Eric Manguelin rencontre Alain Hervéou

Alain Hervéou – Rencontre du 12 juillet 2000
Avant de réaliser, en 1991, ce premier travail d’autoportrait, qui porte à la fois des interrogations esthétiques et un sens, j’avais fait des choses très académiques. Cette série compte dix planches, dix travaux qui essaient d’interroger l’être, à travers les notions « d’essence » et « d’apparence » individuelles, qui s’explicitent ici par le noir et blanc et la couleur, le noir et blanc étant représentatif de l’essence, la couleur étant représentative de l’apparence. Il s’agissait pour moi en quelque sorte d’essayer de concrétiser l’idée aristotélicienne du mixte de la puissance et de l’acte, du mixte ontologique de l’âme et du corps, et aller à l’encontre des sophistes qui posent que « l’homme est la mesure de toute chose ». Je sentais très bien que le sophiste allait dire : « Alain Hervéou debout et Alain Hervéou assis n’est pas le même Alain Hervéou » et allait défendre l’idée que tout est en perpétuel changement et en perpétuelle mouvance et qu’on peut en même temps rationaliser, délier ou discuter sur ce sujet.
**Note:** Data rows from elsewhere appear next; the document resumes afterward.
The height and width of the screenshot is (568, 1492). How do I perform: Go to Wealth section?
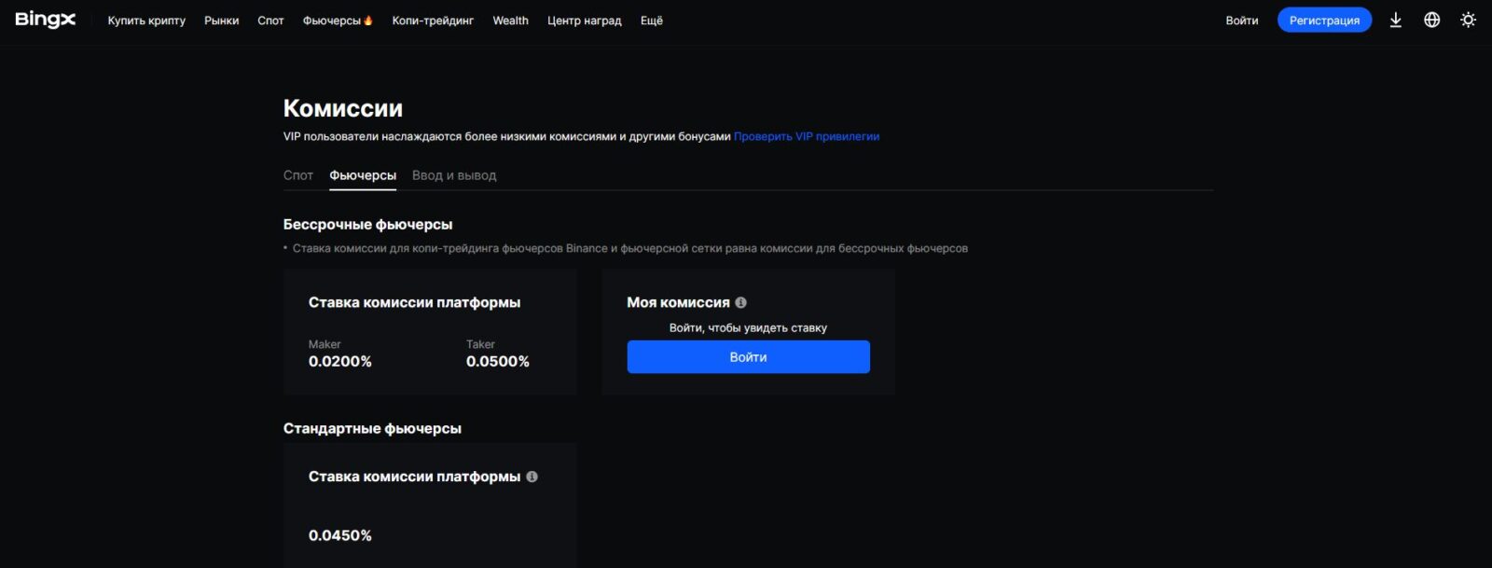click(x=510, y=21)
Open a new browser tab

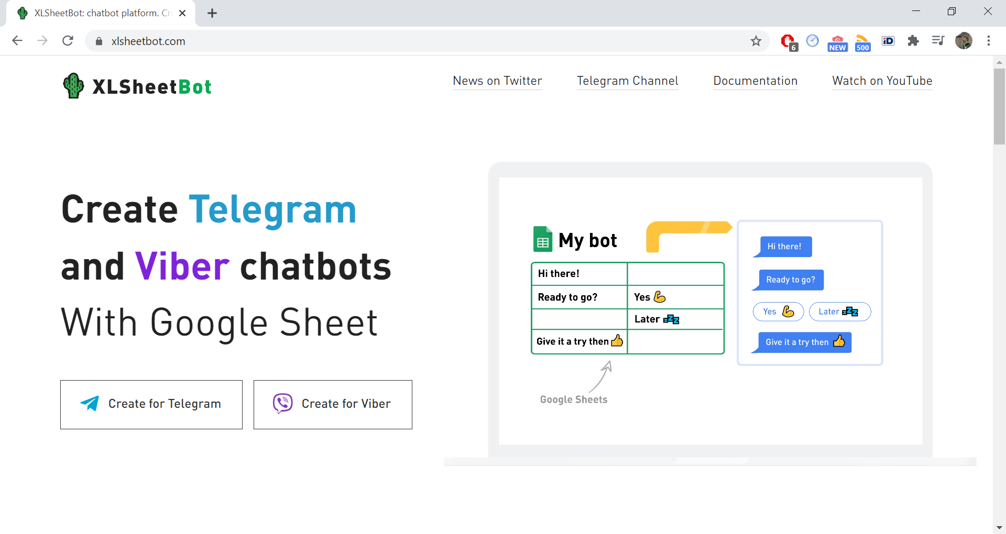point(212,13)
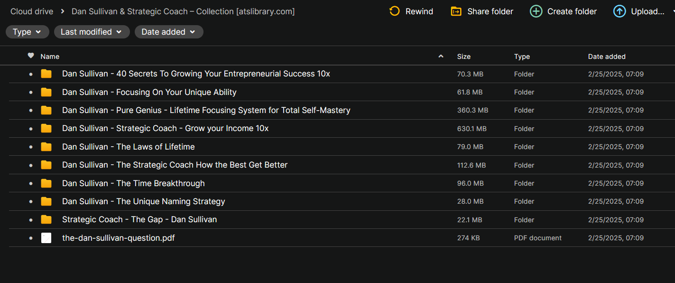Sort by the Size column header
The width and height of the screenshot is (675, 283).
coord(463,57)
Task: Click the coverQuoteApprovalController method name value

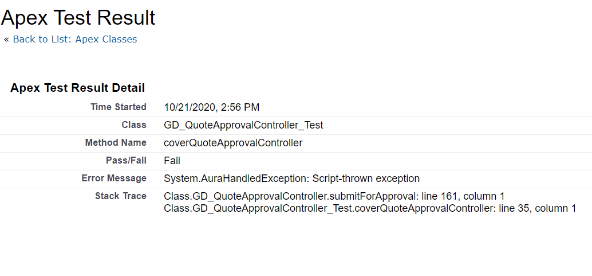Action: pos(233,143)
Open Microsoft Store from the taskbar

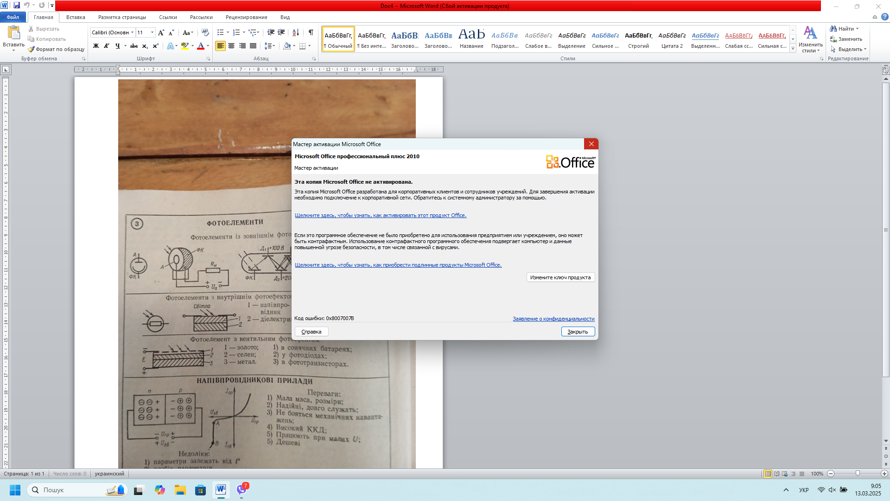click(200, 490)
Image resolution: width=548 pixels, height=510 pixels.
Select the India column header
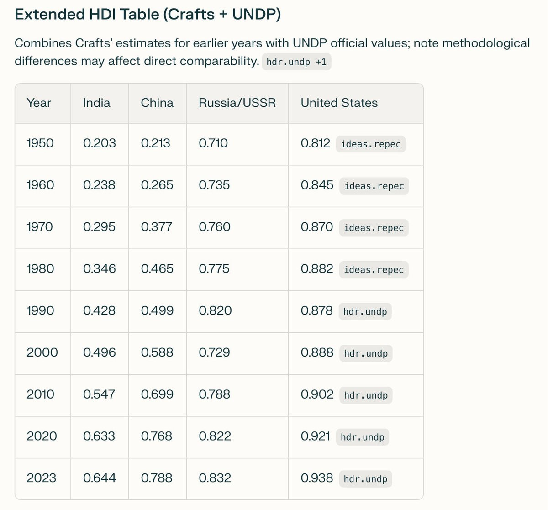[96, 103]
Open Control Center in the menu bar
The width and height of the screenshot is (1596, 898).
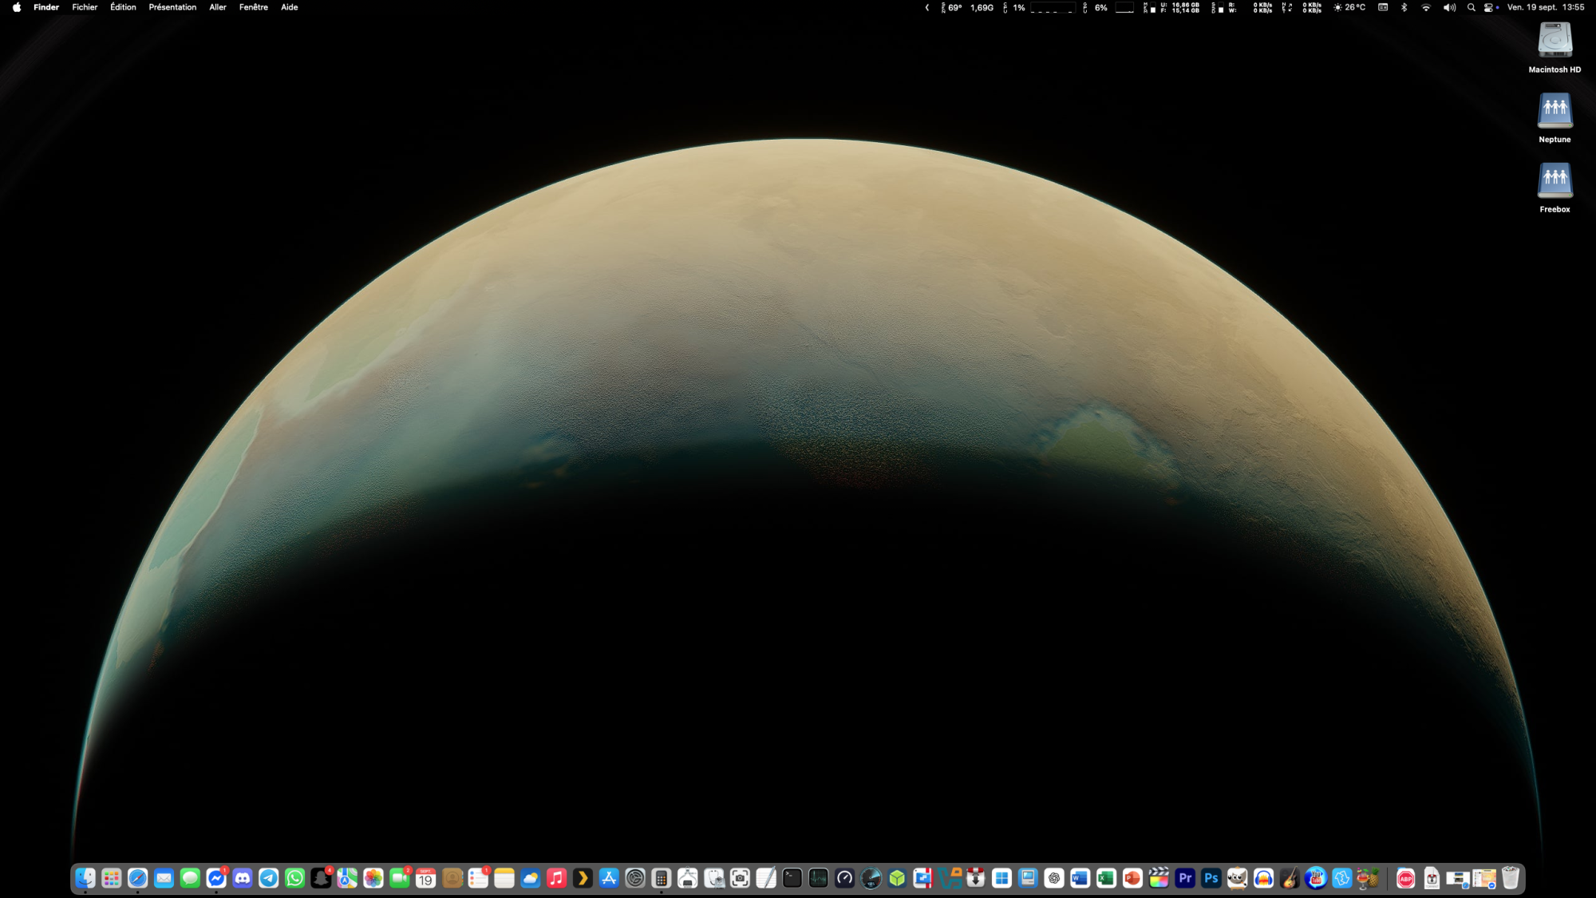tap(1489, 7)
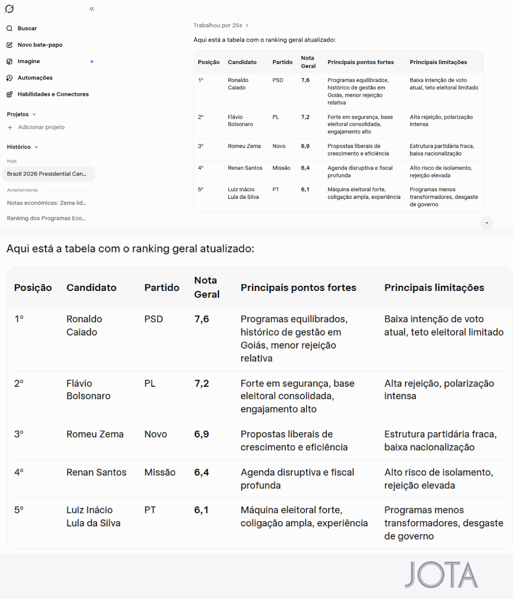Collapse the sidebar with double-chevron icon
Viewport: 513px width, 599px height.
point(92,9)
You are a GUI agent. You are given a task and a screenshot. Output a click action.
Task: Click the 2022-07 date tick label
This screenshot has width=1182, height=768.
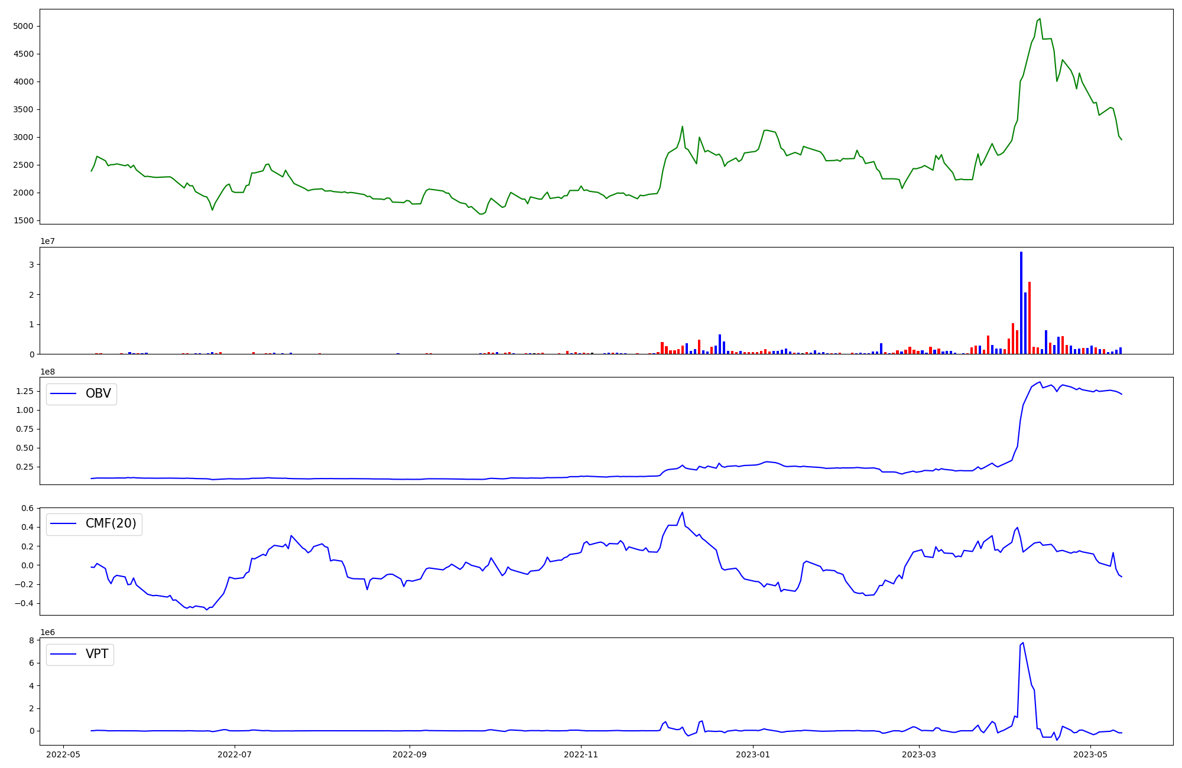(x=235, y=754)
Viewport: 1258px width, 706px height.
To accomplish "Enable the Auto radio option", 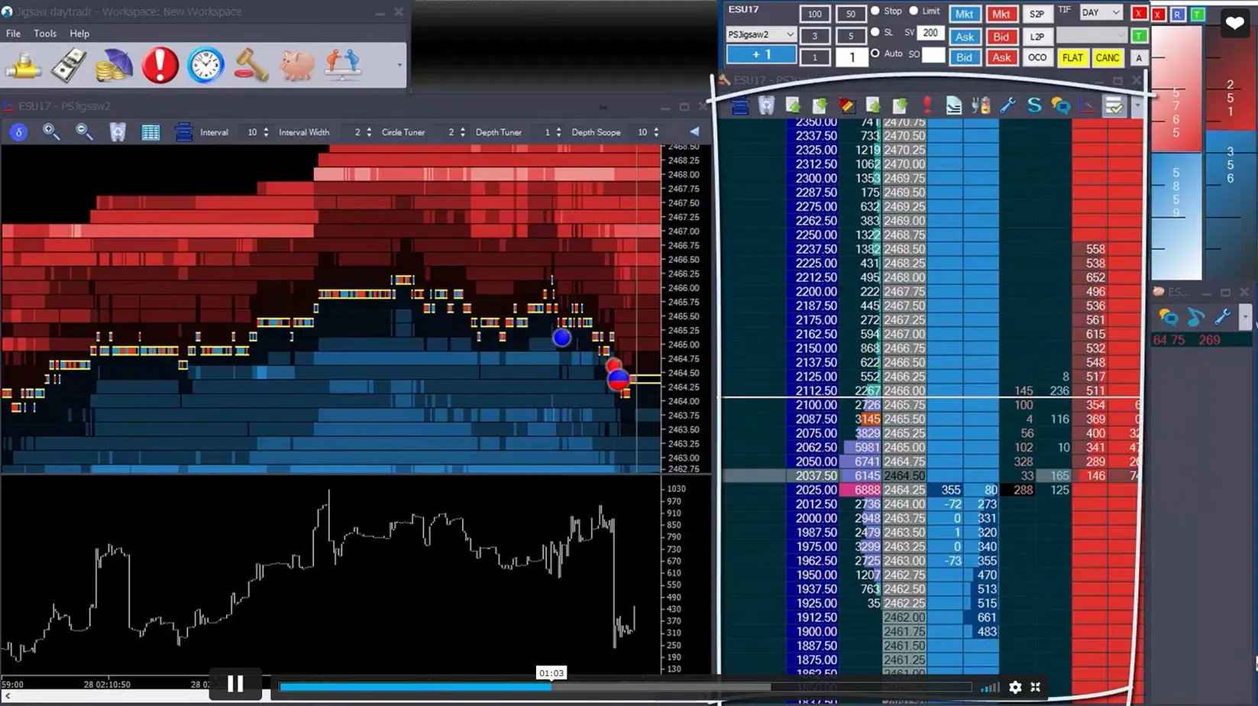I will (875, 53).
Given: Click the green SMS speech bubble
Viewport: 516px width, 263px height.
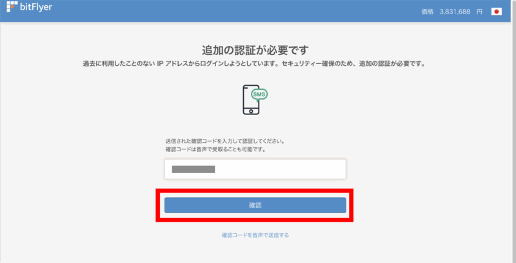Looking at the screenshot, I should click(x=259, y=94).
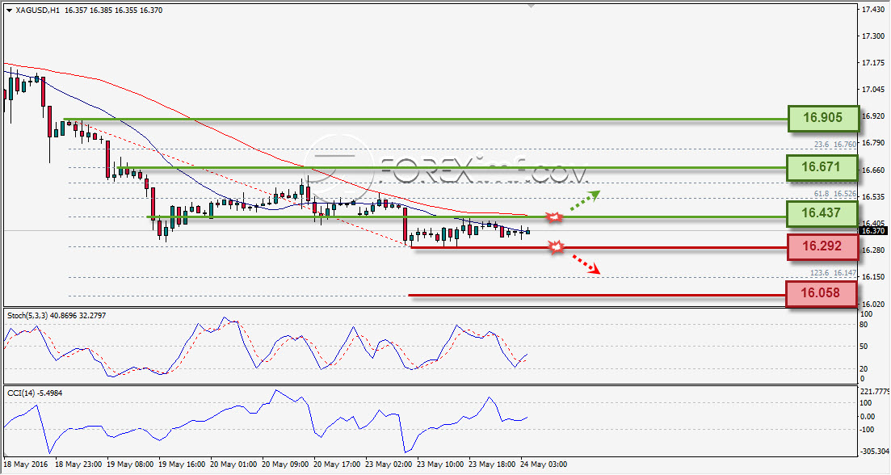The height and width of the screenshot is (475, 891).
Task: Click the red starburst marker at 16.292
Action: tap(557, 246)
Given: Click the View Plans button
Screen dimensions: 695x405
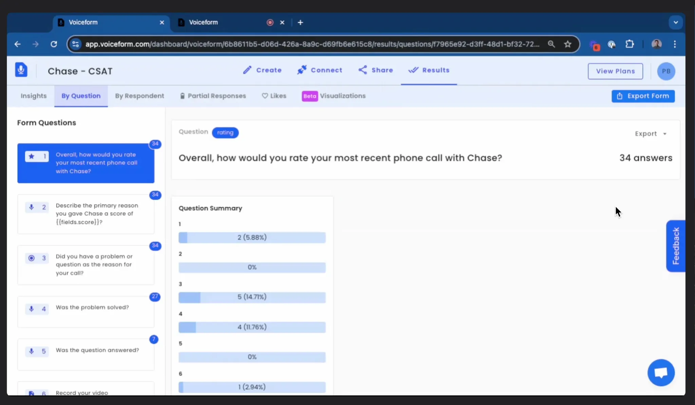Looking at the screenshot, I should coord(615,71).
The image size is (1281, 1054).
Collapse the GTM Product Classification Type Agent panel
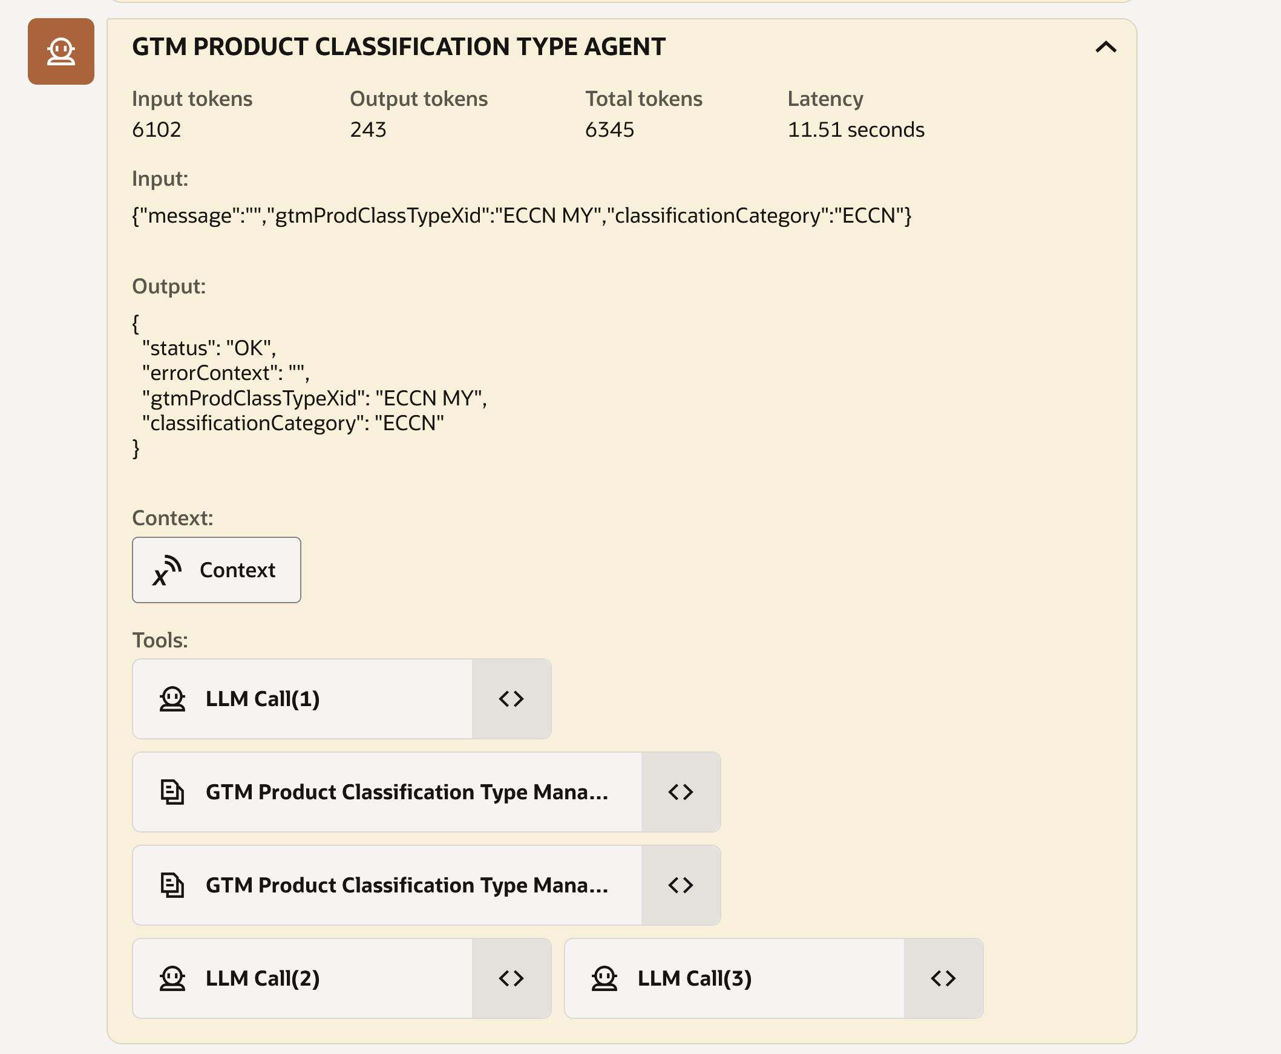[1106, 47]

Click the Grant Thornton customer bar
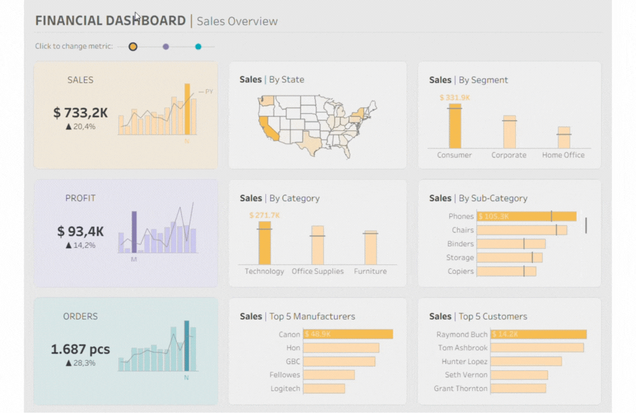point(518,388)
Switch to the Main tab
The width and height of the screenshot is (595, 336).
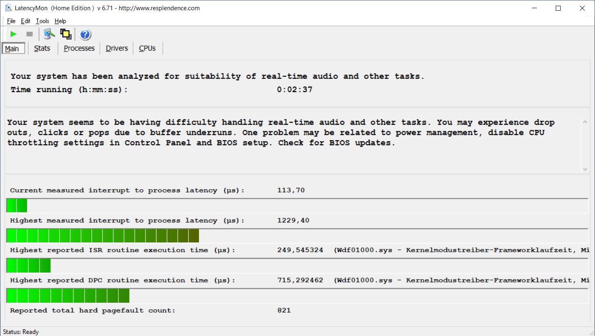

Le sens de ces autoportraits était donc de dire : « non, il y a une essence, et l’apparence ne change pas en fin de compte l’être profond ! ». Il est vrai qu’avec le temps, nous apprenons à moduler tout cela et nous apercevons que l’être se modifie quand même tout le temps : là encore, on ne peut pas nier les apparences et le sensible. Tant le spirituel que le sensible existent, et sont en liaison directe l’un avec l’autre. [...]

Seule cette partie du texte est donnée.